1. Fol 4

This is another exercise problem (Exercise 3 of Section 2.4) of Enderton's "A mathematical introduction to logic".

(a) Let $A$ be a structure and let $s:V \rightarrow |A|$. Define a truth assignment $v$ on the set of prime formulas by $v(\alpha)=T$ iff $\models_A \alpha[s]$. Show that for any formula (prime or not), $\bar{v}(\alpha) = T$ iff $\models_A \alpha[s]$.

(b) Conclude that if $\Gamma$ tautologically implies $\phi$, then $\Gamma$ logically implies $\phi$.

==============================
What I have tried so far is

For (a), if $\alpha$ is a prime formula, nothing needs to be done. If $\alpha$ is not a prime formula, two cases have to be considered, i.e., $\alpha = \neg \beta$ or $\alpha = (\beta \rightarrow \gamma)$, where $\beta$ and $\gamma$ are both atomic formulas.

For (b), if $\bar{v}(\psi) = T$ for every $\psi \in \Gamma$, then $\bar{v}(\phi)=T$ by assumption. Then I need to show if $\models_A \psi[s]$, then $\models_A \phi[s]$. I am stuck here.

Any help will be appreciated.

2. Re: Fol 4

Originally Posted by logics
(a) Let $A$ be a structure and let $s:V \rightarrow |A|$. Define a truth assignment $v$ on the set of prime formulas by $v(\alpha)=T$ iff $\models_A \alpha[s]$. Show that for any formula (prime or not), $\bar{v}(\alpha) = T$ iff $\models_A \alpha[s]$.
It seems that only quantifier-free formulas are considered here.
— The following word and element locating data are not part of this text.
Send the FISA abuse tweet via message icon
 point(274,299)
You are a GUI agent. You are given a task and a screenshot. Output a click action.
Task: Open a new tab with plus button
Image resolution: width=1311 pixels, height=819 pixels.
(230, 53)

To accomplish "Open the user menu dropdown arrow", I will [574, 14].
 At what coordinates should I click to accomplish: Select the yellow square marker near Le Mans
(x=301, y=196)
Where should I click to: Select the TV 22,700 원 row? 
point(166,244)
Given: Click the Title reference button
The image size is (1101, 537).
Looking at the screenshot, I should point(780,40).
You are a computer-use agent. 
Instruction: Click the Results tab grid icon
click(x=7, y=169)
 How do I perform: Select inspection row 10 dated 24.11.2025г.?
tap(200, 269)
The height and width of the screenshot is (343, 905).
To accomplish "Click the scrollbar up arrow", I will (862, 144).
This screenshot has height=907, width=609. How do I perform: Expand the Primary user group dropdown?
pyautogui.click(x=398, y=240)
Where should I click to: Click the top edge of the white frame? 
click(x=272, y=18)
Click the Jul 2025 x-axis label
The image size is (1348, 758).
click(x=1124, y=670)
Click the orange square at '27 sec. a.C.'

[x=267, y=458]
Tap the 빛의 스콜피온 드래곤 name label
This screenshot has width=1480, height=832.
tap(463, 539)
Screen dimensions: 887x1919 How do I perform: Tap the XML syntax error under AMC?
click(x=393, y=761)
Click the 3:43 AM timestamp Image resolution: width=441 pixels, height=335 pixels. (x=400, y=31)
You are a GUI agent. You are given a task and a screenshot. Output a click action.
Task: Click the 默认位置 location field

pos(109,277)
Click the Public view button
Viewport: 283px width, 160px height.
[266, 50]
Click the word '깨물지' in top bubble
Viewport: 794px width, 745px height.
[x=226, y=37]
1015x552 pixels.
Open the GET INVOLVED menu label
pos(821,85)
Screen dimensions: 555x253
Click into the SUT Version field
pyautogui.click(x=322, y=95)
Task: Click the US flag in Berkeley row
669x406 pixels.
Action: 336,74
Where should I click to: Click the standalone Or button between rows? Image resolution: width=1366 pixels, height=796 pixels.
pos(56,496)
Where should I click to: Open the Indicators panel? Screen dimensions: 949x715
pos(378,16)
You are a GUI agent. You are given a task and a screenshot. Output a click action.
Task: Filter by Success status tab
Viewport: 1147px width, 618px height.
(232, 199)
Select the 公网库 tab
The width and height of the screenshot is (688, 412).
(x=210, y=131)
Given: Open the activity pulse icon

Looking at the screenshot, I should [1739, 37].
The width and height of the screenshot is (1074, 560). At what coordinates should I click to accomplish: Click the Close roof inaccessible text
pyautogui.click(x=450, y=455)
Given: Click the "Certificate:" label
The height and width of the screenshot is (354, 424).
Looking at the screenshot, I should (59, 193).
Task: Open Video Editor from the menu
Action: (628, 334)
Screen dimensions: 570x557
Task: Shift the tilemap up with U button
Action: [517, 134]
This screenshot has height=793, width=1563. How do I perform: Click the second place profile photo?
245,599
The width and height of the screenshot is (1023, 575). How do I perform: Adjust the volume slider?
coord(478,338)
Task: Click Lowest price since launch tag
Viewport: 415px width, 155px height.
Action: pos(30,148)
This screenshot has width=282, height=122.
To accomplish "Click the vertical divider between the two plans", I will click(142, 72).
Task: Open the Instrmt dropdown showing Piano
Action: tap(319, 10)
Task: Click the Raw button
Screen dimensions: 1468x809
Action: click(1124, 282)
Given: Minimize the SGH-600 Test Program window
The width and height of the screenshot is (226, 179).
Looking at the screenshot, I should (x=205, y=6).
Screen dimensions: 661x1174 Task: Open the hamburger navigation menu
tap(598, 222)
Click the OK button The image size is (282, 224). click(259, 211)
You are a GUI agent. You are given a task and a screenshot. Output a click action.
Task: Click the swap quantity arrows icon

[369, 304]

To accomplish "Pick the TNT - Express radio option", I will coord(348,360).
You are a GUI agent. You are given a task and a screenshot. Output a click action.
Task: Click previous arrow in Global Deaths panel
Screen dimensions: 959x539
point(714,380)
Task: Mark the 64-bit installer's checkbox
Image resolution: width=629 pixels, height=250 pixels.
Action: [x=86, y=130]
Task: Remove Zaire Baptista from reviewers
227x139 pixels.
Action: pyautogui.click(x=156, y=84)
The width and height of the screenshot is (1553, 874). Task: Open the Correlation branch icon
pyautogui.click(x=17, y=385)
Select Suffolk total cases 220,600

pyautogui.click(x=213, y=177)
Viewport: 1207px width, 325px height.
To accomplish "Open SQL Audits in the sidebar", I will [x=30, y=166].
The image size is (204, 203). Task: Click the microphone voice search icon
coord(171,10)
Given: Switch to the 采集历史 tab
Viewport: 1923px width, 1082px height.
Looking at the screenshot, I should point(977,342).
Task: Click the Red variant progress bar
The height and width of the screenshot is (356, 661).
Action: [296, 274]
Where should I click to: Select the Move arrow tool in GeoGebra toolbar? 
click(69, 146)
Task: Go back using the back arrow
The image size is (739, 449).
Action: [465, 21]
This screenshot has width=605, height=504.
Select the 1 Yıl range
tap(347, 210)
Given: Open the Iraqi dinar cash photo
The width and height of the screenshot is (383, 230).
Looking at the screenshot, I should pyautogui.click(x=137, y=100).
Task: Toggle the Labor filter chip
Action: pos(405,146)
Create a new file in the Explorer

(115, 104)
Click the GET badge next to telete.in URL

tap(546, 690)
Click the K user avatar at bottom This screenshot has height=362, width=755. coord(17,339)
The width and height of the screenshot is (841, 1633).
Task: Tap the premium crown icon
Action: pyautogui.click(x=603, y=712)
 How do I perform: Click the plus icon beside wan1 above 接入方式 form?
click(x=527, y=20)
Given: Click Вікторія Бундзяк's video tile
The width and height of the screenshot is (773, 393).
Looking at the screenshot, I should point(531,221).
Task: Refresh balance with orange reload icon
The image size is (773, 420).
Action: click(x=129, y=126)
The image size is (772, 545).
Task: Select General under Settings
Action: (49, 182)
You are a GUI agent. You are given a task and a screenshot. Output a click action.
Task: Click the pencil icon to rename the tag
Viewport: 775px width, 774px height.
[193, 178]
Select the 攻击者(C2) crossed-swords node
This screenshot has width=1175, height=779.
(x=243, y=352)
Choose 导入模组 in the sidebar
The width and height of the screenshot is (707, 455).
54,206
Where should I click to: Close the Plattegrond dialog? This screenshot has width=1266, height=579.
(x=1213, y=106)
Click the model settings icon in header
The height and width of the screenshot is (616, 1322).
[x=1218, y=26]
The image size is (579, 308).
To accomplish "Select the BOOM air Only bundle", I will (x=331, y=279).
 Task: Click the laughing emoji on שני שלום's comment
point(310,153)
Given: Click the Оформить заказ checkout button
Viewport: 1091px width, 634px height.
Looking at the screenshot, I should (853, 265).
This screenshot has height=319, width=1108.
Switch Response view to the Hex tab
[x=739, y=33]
Originally Posted by logics
For (a), if $\alpha$ is a prime formula, nothing needs to be done. If $\alpha$ is not a prime formula, two cases have to be considered, i.e., $\alpha = \neg \beta$ or $\alpha = (\beta \rightarrow \gamma)$, where $\beta$ and $\gamma$ are both atomic formulas.
You cannot assume that $\beta$ and $\gamma$ are atomic formulas (does it mean the same as prime formulas?) in the induction step. E.g., $(\alpha\to \alpha)\to \alpha$ where $\alpha$ is a prime formula has the form $\beta\to\gamma$, but $\beta$ is not prime. I assume you can finish the definition and the proof that $\bar{v}(\alpha) = T$ iff $\models_A \alpha[s]$.

Originally Posted by logics
For (b), if $\bar{v}(\psi) = T$ for every $\psi \in \Gamma$, then $\bar{v}(\phi)=T$ by assumption.
I believe this holds for any truth assignment v. Call this fact (*).

Originally Posted by logics
Then I need to show if $\models_A \psi[s]$, then $\models_A \phi[s]$.
Suppose $\models_A\psi[s]$ for every $\psi$ in $\Gamma$. Let $v_{A,s}$ be the truth assignment constructed from $A$ and $s$ as described in (a). Then $\bar{v}_{A,s}(\psi)=T$ by (a), so by putting $v=v_{A,s}$ in (*) we have $\bar{v}_{A,s}(\phi)=T$, which again by (a) implies $\models_A\phi[s]$.